■ Lesetext:
((
Der Begriff ESG ist in aller Munde. Und das zu Recht, denn ESG bildet die Brücke zwischen den Interessen der Shareholder eines Unternehmens und einer breit definierten Gruppe von Stakeholdern. So spricht Larry Fink, CEO von BlackRock, dem weltweit größten institutionellen Investor, in seinem aktuellen Brief aus dem Januar 2022 an „seine“ CEOs im besten Sinne von „[…] effective stakeholder capitalism […] driven by mutually beneficial relationships between you (the CEO) and the employees, customers, suppliers, and communities your company relies on to prosper“. (1)

Die Entstehungsgeschichte von ESG am Beispiel einschneidender Ereignisse 

Auch ist ESG beileibe kein neues Thema. Es lässt sich in seiner Entstehungsgeschichte an unterschiedlichen Meilensteinen festmachen. Exemplarisch für den Aspekt „Environment“ (E) ist der Deepwater Horizon Skandal aus dem Jahre 2010 im Golf von Mexiko, der zu einer historischen Umweltkatastrophe führte – wie auch zu einem dramatischen Wertverlust für die Investoren von BP, das die Plattform von der Firma Transocean als Subunternehmer betreiben ließ.
))
■ Aufgaben:
A - Beantworte die folgenden Fragen zum Text über ESG:
(i) Welches Unternehmen leitet Larry Fink als CEO?
(ii) In welchem Jahr ereignete sich der Deepwater Horizon Skandal?
(iii) Von welcher Firma ließ BP die Plattform als Subunternehmer betreiben?
B - Welche Unternehmen werden im Text über ESG namentlich genannt?

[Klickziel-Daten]
((
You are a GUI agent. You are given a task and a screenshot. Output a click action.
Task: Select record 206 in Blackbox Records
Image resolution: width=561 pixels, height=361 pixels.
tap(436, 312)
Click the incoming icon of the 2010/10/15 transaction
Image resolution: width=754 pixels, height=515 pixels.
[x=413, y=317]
))
■ Lösungen:
A -
(i) BlackRock
(ii) 2010
(iii) Transocean

B - BlackRock, BP, Transocean